My mother in law once chided my daughter for reading a book she felt was inappropriate. Then she asked me why I would let my daughter read such an awful book. Truthfully, I had no idea the book was an adult romance full of gratuitous sex scenes that probably were inappropriate. I didn't know until I pulled the book out of the garbage, brought it in the house and asked my daughter why she threw it away. Her reply, "Mom, it's a really nasty book.I don't want to read it anymore." Without another word, I put it back in the garbage can.
My daughter learned how to choose her own books and I learned how to use the book discussions to teach morals and values. I would rather have my child read a book and say, "What was it about that book that is bad?" rather than say, "I'm going to be bad and read the book you don't want me to read."

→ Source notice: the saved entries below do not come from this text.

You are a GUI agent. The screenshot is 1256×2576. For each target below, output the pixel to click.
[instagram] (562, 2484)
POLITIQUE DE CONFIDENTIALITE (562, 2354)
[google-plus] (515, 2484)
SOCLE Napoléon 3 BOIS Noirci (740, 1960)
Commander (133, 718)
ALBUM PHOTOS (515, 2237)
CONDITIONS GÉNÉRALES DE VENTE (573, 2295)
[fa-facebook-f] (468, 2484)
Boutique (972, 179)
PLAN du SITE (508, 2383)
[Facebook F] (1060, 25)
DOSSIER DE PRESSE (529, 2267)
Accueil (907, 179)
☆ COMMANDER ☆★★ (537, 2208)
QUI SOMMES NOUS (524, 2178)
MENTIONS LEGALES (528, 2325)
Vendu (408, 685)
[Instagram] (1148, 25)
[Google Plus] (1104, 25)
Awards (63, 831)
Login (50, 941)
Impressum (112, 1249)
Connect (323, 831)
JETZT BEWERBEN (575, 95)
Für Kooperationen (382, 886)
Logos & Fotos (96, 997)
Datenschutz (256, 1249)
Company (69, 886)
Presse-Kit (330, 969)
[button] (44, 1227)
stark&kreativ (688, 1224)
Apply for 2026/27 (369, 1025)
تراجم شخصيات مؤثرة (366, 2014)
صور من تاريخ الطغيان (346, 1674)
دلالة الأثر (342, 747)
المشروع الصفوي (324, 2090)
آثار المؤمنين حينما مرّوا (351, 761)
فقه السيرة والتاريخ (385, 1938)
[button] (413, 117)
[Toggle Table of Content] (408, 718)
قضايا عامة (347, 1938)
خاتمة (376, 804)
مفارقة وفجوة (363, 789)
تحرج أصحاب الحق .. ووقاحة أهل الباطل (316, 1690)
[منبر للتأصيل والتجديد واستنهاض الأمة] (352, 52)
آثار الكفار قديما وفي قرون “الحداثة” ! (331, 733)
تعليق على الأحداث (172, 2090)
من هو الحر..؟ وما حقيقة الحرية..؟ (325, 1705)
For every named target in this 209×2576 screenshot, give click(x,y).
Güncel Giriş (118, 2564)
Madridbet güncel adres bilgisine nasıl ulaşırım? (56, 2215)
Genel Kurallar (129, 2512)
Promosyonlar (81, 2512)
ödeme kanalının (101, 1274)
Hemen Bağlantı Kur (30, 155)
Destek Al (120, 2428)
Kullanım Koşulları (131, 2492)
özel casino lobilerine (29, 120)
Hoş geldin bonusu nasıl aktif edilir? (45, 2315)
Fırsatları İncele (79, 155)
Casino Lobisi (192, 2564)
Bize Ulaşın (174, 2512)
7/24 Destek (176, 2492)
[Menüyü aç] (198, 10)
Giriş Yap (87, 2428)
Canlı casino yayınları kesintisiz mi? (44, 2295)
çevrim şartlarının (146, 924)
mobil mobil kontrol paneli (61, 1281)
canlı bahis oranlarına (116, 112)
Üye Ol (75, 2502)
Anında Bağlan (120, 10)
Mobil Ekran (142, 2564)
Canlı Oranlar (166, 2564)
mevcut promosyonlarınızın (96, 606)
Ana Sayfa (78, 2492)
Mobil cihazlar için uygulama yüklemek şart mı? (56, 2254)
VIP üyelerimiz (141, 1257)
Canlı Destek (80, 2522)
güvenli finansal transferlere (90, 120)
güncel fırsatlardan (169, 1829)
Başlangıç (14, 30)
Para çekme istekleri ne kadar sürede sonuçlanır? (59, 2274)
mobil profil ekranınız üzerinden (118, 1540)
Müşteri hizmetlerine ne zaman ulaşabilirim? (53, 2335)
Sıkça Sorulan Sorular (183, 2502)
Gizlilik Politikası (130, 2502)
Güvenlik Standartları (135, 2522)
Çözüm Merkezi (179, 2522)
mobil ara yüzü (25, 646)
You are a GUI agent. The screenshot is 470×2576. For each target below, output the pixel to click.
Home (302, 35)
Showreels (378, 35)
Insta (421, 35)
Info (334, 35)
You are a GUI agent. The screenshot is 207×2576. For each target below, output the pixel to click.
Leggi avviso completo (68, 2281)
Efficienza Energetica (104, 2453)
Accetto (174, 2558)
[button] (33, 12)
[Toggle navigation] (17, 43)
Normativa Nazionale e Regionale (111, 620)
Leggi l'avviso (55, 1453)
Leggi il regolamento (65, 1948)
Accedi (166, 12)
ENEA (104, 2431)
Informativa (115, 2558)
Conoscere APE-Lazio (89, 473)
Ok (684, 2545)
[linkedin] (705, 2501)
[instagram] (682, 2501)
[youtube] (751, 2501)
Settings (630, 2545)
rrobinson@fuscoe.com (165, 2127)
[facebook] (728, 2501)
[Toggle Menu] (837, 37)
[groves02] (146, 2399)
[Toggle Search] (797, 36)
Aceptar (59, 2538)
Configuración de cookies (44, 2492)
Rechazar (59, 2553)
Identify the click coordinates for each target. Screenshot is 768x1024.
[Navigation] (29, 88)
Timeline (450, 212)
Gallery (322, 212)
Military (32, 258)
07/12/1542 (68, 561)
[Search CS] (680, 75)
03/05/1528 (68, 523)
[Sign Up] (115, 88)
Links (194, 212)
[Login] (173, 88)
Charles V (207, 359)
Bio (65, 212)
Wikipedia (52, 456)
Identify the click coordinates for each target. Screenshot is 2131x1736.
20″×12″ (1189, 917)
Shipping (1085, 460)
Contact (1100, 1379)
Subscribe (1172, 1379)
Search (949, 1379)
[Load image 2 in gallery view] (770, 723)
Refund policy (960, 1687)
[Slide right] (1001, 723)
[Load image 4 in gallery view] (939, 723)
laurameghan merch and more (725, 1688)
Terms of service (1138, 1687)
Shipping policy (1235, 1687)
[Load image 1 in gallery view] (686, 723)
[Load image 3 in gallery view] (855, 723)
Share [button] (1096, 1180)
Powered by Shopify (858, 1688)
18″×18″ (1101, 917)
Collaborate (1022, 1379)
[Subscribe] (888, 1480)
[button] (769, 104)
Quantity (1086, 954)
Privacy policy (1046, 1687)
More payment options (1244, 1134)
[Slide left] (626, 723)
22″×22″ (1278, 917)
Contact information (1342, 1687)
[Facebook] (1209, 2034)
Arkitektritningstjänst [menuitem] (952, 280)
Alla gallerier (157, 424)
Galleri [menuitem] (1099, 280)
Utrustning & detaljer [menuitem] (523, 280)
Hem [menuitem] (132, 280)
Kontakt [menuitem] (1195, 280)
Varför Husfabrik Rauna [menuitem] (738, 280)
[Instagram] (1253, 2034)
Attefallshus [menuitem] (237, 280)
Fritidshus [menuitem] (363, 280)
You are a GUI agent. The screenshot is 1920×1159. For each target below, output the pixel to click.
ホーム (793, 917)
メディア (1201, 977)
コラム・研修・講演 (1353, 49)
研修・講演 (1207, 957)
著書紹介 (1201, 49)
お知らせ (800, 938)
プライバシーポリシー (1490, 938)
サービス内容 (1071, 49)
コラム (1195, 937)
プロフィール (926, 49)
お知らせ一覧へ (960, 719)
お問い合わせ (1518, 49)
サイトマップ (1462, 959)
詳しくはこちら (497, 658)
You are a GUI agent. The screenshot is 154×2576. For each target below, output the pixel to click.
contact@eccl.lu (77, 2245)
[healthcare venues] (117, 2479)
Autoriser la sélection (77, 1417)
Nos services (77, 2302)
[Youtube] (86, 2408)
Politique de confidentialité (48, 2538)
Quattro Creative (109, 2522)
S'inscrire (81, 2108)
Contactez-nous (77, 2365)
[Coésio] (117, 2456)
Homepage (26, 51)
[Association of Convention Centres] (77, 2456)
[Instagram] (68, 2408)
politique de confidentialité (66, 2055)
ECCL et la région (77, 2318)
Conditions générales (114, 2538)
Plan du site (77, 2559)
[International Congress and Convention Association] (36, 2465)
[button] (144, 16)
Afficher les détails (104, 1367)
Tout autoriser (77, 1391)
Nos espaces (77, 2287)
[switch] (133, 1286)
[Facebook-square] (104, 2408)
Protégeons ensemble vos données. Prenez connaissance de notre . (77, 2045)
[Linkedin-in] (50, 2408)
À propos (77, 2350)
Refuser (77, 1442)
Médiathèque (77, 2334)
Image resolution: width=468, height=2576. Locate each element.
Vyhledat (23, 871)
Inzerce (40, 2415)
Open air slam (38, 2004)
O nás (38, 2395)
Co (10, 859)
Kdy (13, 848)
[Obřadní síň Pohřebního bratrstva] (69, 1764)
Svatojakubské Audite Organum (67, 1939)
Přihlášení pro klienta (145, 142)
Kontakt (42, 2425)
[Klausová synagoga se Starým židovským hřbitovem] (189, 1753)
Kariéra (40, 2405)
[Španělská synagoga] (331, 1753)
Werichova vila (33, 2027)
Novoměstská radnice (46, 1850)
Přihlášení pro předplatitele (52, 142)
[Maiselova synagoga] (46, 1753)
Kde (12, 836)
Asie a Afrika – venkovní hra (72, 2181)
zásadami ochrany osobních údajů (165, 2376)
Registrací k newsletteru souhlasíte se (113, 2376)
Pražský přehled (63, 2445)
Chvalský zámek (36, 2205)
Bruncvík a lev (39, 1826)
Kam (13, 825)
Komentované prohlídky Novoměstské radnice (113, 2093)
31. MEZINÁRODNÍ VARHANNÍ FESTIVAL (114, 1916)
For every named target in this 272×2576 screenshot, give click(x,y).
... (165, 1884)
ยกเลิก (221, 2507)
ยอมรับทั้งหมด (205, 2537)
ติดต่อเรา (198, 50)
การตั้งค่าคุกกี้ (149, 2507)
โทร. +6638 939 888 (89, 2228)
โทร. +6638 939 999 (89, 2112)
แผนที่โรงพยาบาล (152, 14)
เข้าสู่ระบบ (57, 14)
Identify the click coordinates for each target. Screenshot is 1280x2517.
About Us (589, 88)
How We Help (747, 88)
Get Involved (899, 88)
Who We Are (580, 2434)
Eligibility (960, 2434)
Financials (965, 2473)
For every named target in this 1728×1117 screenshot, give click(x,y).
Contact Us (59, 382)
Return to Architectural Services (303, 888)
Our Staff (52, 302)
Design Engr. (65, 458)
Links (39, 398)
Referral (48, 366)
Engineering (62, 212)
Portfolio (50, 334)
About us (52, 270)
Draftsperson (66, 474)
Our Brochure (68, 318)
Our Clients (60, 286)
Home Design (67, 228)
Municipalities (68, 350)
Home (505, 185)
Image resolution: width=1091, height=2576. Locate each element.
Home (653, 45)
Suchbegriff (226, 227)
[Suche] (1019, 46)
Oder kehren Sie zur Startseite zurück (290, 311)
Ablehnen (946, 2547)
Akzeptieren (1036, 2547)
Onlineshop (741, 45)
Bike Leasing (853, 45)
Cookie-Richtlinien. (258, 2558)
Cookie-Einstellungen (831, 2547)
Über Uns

I believe a parent should teach values to their children, both religious values and common decency values. When we let our children choose what they read, we tell them we trust them to make the right choice. That doesn't mean we should bring any and all books into our home. We have to keep in mind age appropriateness. As long as a child is still young, it is the parent's responsibility to choose appropriate reading materials. However, there will come the time when our children are exposed to books that will go against our belief system.Our children are better informed if we explain why a book is against our belief system and let them make a choice rather than telling them they can't read it. It usually doesn't become an issue until middle school.
Just remember, the harder a parent or group pushes to ban a book, the more that book is brought to the attention of a child. The more attention a book gets, the more curiosity it spurs to read the book. It becomes the 'forbidden fruit'. In the long run, banning a book will have the opposite effect by pushing the child to read something they may not have just out of curiosity.